Communications Centralization and Leaks at the Vatican
National Catholic Register, 4 January 2019
COMMENTARY: The leaked letters of Cardinal Ouellet to Cardinal DiNardo suggest that a new era in Vatican media may be dawning, and it’s significant.
The year opened with a major shake-up in Vatican media — and another communications development that will likely be more important.
Jan. 1 was the last day on the job for Greg Burke, the director of the Holy See Press Office, and his deputy, Paloma Garcia Ovejero. Their joint resignations, with only a day’s notice, were clearly intended to signal their dissatisfaction with the direction of Vatican communications.
The immediate cause of their dissatisfaction would seem to be the appointment of Andrea Tornielli Dec. 18 as “editorial director” of the Dicastery for Communication, from which post he is to supervise the editorial direction of all Vatican media.
Tornielli, a longtime Italian “Vaticanista,” has been something of an unofficial spokesman for Pope Francis; his most recent book was a lengthy response to the “testimony” of Archbishop Carlo Maria Viganò, expressing the thinking of the Holy Father’s inner circle, even as the Pope himself has kept quiet.
The vast array of Vatican media — radio, television and news services — have been brought together under the new Dicastery of Communication as part of Pope Francis’ Curial reforms. But the daily newspaper, L’Osservatore Romano, and the Holy See Press Office remained outside of effective control of the new dicastery, reporting instead to the Secretariat of State.

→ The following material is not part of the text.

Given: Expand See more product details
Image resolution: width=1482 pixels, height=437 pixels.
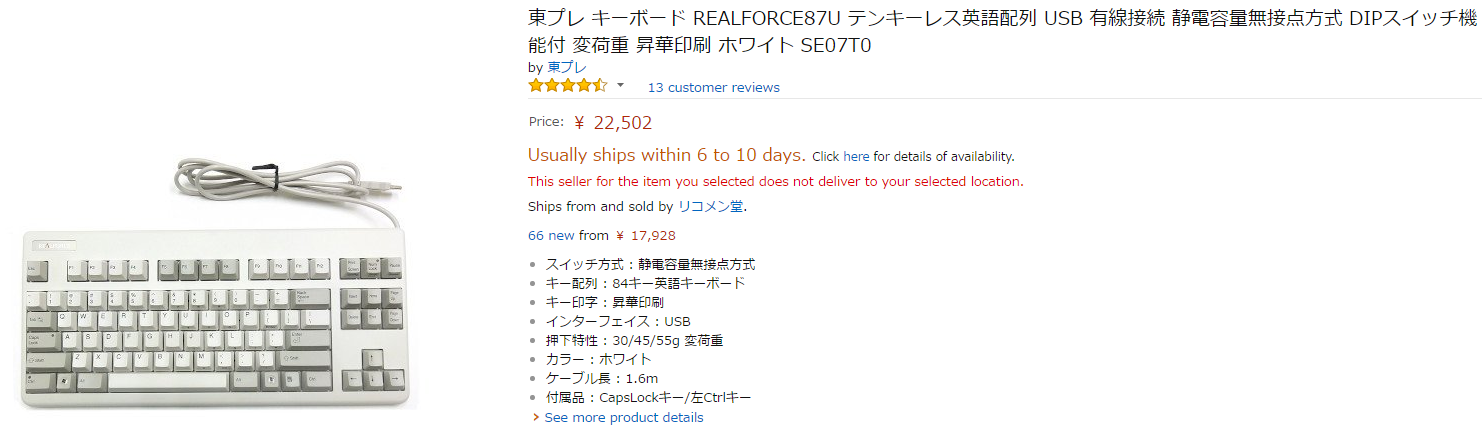Looking at the screenshot, I should pos(623,417).
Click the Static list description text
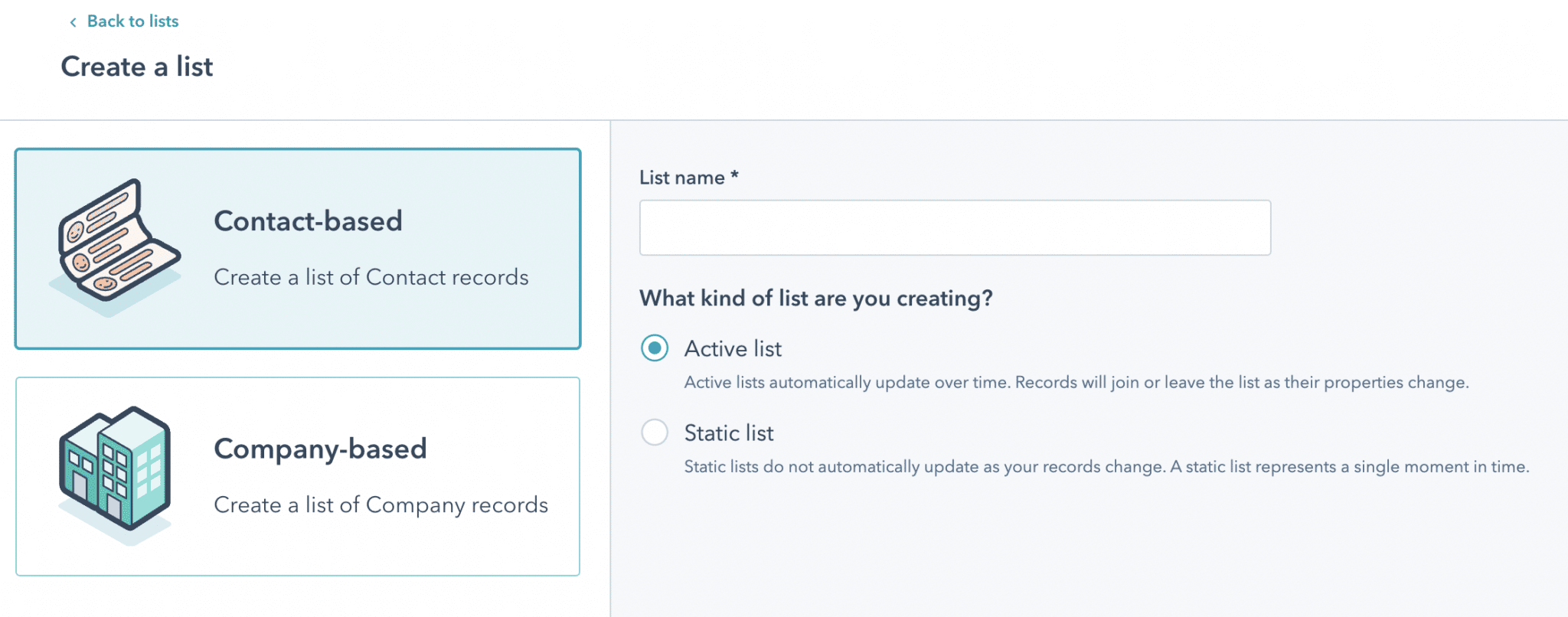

On the same day that Tornielli was appointed, a new editor was installed at L’Osservatore Romano, over which Tornielli will have control. It appears that his new remit also includes the Holy See Press Office, an arrangement that neither Burke nor Garcia apparently found acceptable.
All the communications offices of the Vatican are now under a single central authority, guided in their editorial line by a reliable ally of Pope Francis. It would seem then that the Holy Father has more complete control over Vatican communications, with no competing center of authority in the Secretariat of State.
At the same time, though, another significant development suggests that a new era in Vatican media may be dawning, one that gives no particular authority for the capacity to control the flow of information.